Dec 11, 2020

“Catastrophic” when government failed to accept responsibility for aged care during COVID-19

 

The senate select committee has handed down a damning report on the government’s bungled handling of this year’s COVID-19 crisis in aged care homes, particularly in NSW and Victoria.

“The government is responsible for significant failings in the aged care sector prior to, and during the pandemic,” the report states.

COVID-19 “exposed and exacerbated long-running problems” in aged care.

The senate select committee was “disappointed” that “rather than accept its mistakes in leading the health response and keeping aged care residents safe”, the government has avoided “taking responsibility and shift[ed] blame onto the states.” 

Prime Minister Scott Morrison “created confusion” and splintered federal cooperation by “criticising state and territory decisions to close schools and impose domestic border restrictions,” the report also states.

Aged care suffered the most

Outbreaks of COVID-19 in residential aged care settings had the “poorest… outcomes” in Australia, the report notes. 

While cases in aged care homes represented only 7.5 per cent of all cases in Australia, they accounted for 74.6 per cent of COVID-19 deaths.

The outbreak in Victoria was particularly savage. Between 9 July and 11 September, COVID-19 outbreaks occurred in more than 200 Victorian aged care homes and 1,917 cases were recorded. Tragically, 557 people died.

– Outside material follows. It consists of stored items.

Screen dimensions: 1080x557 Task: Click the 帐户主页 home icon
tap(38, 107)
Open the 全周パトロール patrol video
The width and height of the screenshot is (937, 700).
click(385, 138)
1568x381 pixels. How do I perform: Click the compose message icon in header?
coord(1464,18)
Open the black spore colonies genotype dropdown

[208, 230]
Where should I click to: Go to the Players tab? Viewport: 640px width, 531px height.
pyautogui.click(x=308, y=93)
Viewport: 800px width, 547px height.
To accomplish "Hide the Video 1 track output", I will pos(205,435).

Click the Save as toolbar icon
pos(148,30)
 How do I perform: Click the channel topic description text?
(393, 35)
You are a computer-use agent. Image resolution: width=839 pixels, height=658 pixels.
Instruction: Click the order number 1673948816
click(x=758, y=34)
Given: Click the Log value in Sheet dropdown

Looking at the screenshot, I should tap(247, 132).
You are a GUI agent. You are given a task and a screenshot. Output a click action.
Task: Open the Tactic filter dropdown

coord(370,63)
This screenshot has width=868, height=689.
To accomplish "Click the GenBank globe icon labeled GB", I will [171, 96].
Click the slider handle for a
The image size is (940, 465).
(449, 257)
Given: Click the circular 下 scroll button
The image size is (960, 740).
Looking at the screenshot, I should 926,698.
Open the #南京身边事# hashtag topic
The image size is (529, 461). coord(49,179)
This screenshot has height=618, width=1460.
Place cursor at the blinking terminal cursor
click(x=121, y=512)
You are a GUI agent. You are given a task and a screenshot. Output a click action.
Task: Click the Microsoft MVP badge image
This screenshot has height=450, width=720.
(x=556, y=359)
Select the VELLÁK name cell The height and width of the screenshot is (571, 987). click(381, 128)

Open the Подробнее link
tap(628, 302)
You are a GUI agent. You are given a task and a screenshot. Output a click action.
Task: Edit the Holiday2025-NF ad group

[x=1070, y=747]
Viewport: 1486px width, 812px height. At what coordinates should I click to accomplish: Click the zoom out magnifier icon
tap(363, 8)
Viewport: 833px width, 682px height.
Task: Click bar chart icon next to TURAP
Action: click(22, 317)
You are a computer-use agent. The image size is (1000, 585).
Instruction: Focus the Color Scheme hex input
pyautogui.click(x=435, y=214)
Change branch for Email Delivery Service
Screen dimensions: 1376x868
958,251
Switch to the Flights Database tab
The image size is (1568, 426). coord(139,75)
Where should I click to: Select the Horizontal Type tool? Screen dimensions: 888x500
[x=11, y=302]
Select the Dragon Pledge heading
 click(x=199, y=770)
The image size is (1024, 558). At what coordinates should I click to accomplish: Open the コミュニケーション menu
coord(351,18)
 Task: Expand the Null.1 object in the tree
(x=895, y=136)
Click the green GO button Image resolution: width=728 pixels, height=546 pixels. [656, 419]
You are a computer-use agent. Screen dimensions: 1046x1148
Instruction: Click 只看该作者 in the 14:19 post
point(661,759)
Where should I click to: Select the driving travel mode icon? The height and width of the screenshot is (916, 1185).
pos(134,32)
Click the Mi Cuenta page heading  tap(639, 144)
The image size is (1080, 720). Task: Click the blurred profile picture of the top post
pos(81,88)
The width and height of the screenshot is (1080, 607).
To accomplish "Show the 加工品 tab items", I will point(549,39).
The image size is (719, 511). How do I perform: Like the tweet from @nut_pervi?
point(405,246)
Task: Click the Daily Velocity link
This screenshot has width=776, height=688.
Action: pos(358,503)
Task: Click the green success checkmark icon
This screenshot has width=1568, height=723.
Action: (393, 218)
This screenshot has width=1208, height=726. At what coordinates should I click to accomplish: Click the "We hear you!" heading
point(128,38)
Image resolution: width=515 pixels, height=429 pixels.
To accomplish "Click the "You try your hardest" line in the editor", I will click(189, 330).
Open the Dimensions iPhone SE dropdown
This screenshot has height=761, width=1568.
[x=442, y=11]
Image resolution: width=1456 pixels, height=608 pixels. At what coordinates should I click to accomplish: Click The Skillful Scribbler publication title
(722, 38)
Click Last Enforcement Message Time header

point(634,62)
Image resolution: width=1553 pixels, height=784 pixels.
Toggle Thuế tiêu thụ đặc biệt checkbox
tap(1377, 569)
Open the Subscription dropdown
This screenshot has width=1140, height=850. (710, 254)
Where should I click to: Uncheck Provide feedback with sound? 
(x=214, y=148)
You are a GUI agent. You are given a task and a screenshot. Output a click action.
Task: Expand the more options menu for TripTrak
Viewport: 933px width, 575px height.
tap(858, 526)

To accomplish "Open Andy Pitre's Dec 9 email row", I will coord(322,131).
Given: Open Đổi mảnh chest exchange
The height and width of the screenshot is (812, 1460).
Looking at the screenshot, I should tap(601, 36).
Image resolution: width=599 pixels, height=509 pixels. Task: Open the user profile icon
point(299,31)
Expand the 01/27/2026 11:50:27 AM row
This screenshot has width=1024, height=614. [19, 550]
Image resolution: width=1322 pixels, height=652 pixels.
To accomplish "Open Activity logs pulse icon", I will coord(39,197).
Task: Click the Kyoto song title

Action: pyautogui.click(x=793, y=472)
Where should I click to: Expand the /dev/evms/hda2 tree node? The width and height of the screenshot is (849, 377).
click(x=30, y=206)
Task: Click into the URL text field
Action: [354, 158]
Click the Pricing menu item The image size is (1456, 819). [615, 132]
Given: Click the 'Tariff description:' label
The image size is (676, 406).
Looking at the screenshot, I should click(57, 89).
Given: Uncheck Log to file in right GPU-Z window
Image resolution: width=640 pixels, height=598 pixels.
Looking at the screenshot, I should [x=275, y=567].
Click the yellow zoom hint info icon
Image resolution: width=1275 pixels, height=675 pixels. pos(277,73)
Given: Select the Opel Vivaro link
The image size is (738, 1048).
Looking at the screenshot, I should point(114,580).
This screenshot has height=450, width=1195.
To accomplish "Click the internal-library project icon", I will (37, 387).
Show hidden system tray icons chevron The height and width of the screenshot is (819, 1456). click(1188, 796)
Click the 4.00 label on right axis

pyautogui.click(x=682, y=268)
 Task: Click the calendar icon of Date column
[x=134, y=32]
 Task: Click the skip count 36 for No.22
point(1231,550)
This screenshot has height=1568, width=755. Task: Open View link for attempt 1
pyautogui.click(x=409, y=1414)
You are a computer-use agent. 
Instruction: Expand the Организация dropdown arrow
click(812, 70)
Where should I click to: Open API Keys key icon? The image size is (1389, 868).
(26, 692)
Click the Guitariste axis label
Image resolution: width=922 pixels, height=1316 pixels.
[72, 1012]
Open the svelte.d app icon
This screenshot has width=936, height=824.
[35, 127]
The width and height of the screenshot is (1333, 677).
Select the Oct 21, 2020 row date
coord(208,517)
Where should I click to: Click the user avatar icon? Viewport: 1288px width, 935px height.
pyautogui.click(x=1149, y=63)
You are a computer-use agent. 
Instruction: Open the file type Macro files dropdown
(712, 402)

“Horrific stories” about “inhumane conditions” emerged as the crisis developed. A recent article in the Lancet contained harrowing details: a 95-year-old woman in a Melbourne care home who had ants crawling on a leg wound, residents left without food or water for 18 hours, faeces on the floor of aged care homes, hundreds of residents locked in their rooms for weeks, and relatives banned from visiting loved ones. Some families were not even able to determine if their loved one was dead or alive.

The report outlines the committee’s findings following its inquiry into the government’s handling of COVID-19. Chapter 4 is dedicated to its findings in relation to aged care.

Passing the buck

Early in the pandemic, the federal government said it had responsibility for the aged care sector during the crisis.

The government’s initial COVID-19 response plan – the Australian Health Sector Emergency Response Plan for Novel Coronavirus (COVID-19) – implemented in February, noted that, “The Australian Government will also be responsible for residential aged care facilities; working with other healthcare providers to set standards to promote the safety and security of people in aged care and other institutional settings; and establishing and maintaining infection control guidelines, healthcare safety and quality standards’. 

But the government didn’t develop a COVID-19 plan specifically for the aged care sector, leaving aged care homes unable to properly respond to the crisis as it unfolded.

As the situation worsened, the Minister for Aged Care, Richard Colbeck, appeared to back away from and “obfuscate” the fact that the government was responsible for the sector.

In his appearance before the Senate Select Committee on COVID-19 on 21 August, Colbeck, when asked if it was the government’s responsibility to keep aged care residents safe during a pandemic, simply said the government was responsible for “the setting of the standards and, through the ACQSC, the application of the standards”.

When asked if it was the government’s responsibility to keep aged care residents, safe, he replied, “In combination with the states, it’s everybody’s responsibility to prevent the spread of the virus.”

This was a far cry from the government’s February promise.

A sector unprepared

The aged care sector was already in crisis before the pandemic, and without a proper plan from the government, it was “underprepared and ill-equipped to protect the safety of residents when the pandemic hit,” the report notes.

The senate committee said it “does not accept” the argument made by the minister and senior officials that when community transmission of COVID-19 occurs, outbreaks and deaths in aged care homes are “inevitable”.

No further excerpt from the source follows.